(Stored data entries)
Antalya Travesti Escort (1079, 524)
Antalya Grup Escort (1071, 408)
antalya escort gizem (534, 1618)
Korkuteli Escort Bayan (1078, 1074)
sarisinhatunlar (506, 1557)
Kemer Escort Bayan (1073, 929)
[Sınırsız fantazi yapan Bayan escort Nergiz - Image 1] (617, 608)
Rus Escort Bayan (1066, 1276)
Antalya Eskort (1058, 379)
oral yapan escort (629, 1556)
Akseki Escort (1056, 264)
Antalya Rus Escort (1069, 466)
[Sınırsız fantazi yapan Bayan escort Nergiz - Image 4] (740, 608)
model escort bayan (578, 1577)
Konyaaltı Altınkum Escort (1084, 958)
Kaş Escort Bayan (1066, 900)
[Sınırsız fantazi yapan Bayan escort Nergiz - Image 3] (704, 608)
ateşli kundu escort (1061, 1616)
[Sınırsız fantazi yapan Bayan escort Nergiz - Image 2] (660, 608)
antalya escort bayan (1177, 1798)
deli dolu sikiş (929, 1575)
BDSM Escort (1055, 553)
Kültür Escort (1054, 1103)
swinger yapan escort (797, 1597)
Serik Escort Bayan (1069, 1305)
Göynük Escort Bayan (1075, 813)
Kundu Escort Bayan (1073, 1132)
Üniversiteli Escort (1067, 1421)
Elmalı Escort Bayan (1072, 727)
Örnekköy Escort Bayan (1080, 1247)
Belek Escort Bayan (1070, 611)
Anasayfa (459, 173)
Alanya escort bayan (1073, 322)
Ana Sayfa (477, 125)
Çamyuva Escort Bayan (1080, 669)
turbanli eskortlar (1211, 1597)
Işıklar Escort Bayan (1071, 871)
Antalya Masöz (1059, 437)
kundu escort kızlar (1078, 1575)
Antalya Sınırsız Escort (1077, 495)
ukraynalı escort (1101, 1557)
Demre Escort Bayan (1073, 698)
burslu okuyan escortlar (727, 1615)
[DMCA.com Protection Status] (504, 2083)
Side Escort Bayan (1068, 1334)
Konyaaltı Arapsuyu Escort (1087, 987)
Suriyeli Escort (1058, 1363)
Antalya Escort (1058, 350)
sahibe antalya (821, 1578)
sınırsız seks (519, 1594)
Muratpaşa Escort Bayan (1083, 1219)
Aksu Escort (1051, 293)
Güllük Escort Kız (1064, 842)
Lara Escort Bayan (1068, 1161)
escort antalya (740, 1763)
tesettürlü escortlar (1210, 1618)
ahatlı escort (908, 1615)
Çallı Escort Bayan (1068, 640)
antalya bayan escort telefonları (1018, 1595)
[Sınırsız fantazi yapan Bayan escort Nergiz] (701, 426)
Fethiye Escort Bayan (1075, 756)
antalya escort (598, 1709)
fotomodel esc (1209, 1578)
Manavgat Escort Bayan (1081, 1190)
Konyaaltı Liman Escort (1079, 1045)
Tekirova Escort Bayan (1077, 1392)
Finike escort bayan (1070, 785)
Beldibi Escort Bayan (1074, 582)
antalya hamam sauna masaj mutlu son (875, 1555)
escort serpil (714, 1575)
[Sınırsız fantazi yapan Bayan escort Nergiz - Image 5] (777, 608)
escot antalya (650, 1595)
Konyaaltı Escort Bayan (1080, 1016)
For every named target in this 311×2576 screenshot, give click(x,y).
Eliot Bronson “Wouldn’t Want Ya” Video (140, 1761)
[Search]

Exercise prompt. Scan the lines above for "Side Escort Bayan (1068, 1334)" and for "For every named". Repeat exactly the line holding each of them and every line in between.

Reply.
Side Escort Bayan (1068, 1334)
Konyaaltı Arapsuyu Escort (1087, 987)
Suriyeli Escort (1058, 1363)
Antalya Escort (1058, 350)
sahibe antalya (821, 1578)
sınırsız seks (519, 1594)
Muratpaşa Escort Bayan (1083, 1219)
Aksu Escort (1051, 293)
Güllük Escort Kız (1064, 842)
Lara Escort Bayan (1068, 1161)
escort antalya (740, 1763)
tesettürlü escortlar (1210, 1618)
ahatlı escort (908, 1615)
Çallı Escort Bayan (1068, 640)
antalya bayan escort telefonları (1018, 1595)
[Sınırsız fantazi yapan Bayan escort Nergiz] (701, 426)
Fethiye Escort Bayan (1075, 756)
antalya escort (598, 1709)
fotomodel esc (1209, 1578)
Manavgat Escort Bayan (1081, 1190)
Konyaaltı Liman Escort (1079, 1045)
Tekirova Escort Bayan (1077, 1392)
Finike escort bayan (1070, 785)
Beldibi Escort Bayan (1074, 582)
antalya hamam sauna masaj mutlu son (875, 1555)
escort serpil (714, 1575)
[Sınırsız fantazi yapan Bayan escort Nergiz - Image 5] (777, 608)
escot antalya (650, 1595)
Konyaaltı Escort Bayan (1080, 1016)
For every named target in this 311×2576 screenshot, give click(x,y).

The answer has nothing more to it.